Provided text
◇ ◇ ◇

1

I want to incrementally build a plot that contains several data series of different lengths. My goal is to be able to control the appearance of each data series, give them custom names and to have appropriate legends. My data series are of different lengths, so I cannot put them in a single dataframe. In the code below I expect 4 lines: the shortest will be red, the next ones will be blue, green and black respectively

    library(ggplot2)
    set.seed(12345)
    plt <- ggplot()
    colors <- c('red', 'blue', 'green', 'black')
    for(i in seq(length(colors))) { 
      x <- seq(1, 2*i)
      y <- x * i + rnorm(length(x))
      df <- data.frame(x=x, y=y)
      plt <- plt +  geom_point(aes(x, y), data=df, color=colors[i]) + 
        geom_line(aes(x, y), data=df, color=colors[i]) 
    }
    print(plt)

This is what I get. my plot

How can I give names to the lines and display a legend? Is there a better way to acheive my goal?

David D
  • 1,485
  • 4
  • 15
  • 19

2 Answers2

2

The way to do this is to create a single data frame in long format:

Like this:

library(ggplot2)
set.seed(12345)
colors <- c('red', 'blue', 'green', 'black')
dat <- lapply(seq_along(colors), function(i){
  x <- seq(1, 2*i)

◇ ◇ ◇

Source excerpt
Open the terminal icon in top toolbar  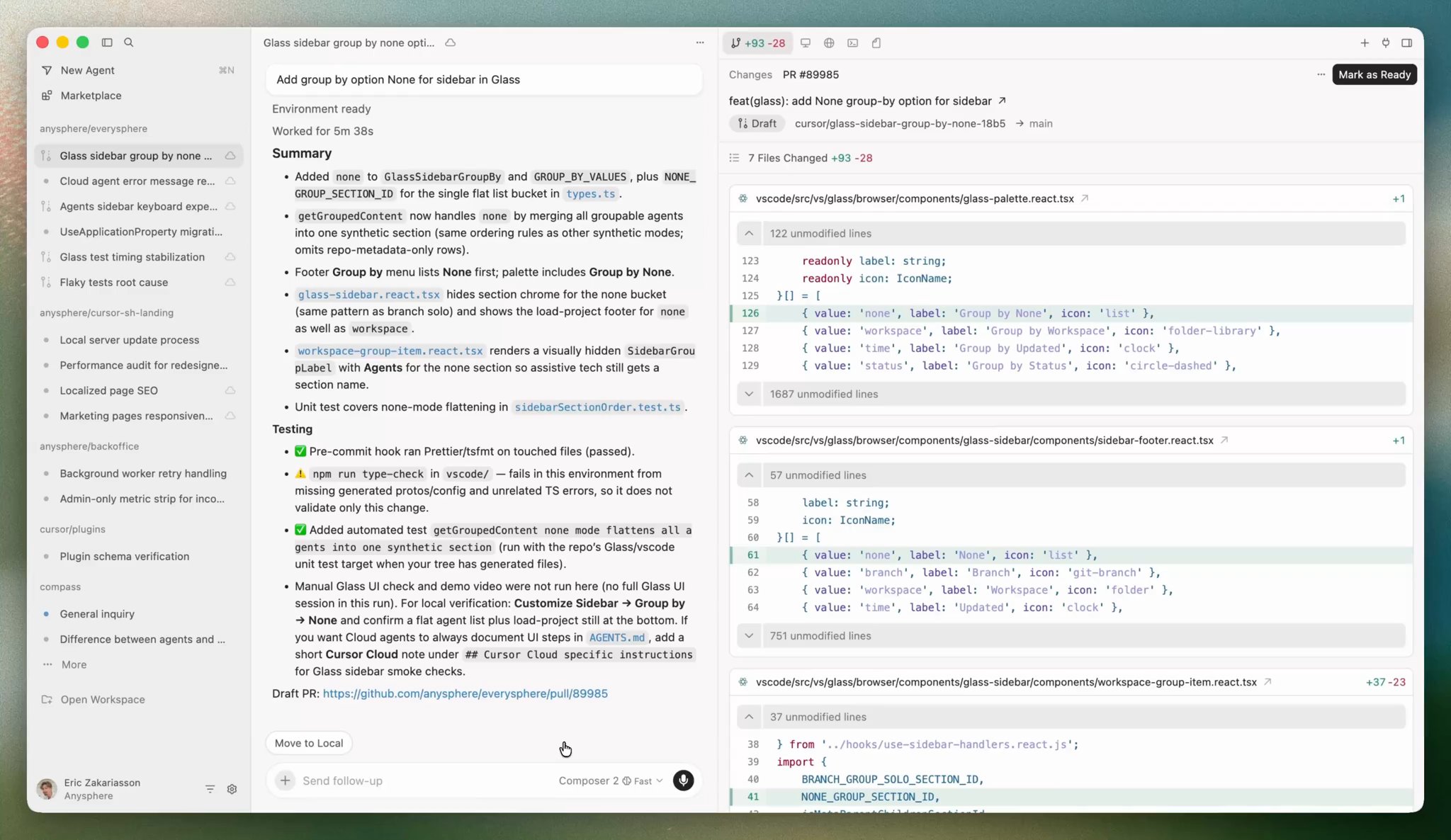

◇ ◇ ◇

Task brief
Write the next part of the ggplot2 plotting thread above, starting right after its last line.

Result for this exercise
  data.frame(
    series = colors[i],
    x = x,
    y = x * i + rnorm(length(x))
  )}
)
dat <- do.call(rbind, dat)

Now plot

ggplot(dat, aes(x, y, color=series)) + geom_line() 

enter image description here

Andrie
  • 176,377
  • 47
  • 447
  • 496
  • 1
    nice, but there is a problem: series names (colors) do not match line colors. – David D Feb 04 '13 at 15:33
  • Yes, but does this really matter? I mean, your real labels will probably refer to real things, not the colour of the line? In the event it does matter, you can control this with `scale_colour_manual()` or any of the other colour scales. – Andrie Feb 04 '13 at 15:37
2

You don't have to use a for-loop and plot each time after constructing the data because they are of unequal lengths. This is why ggplot2 is awesome! You can create a group for each of the dataset. And you can name the line to whatever you want using the same group as it will appear in the legend as such (of course you can change it directly in the legend as well, later, if you wish). Here's what I think you expect:

set.seed(12345)
require(ggplot2)
require(plyr)
# to group your data. change the letters to whatever you want to appear as legend
line_names <- letters[1:4]
# Use plyr to create your x and y for each i and add the group.
dat <- ldply(1:length(colors), function(i) {
    x <- seq(1, 2*i)
    y <- x * i + rnorm(length(x))
    data.frame(x=x, y=y, grp=line_names[i])
})

# just plot here.
ggplot(data = dat, aes(x=x, y=y)) + geom_line(aes(colour=grp)) + geom_point()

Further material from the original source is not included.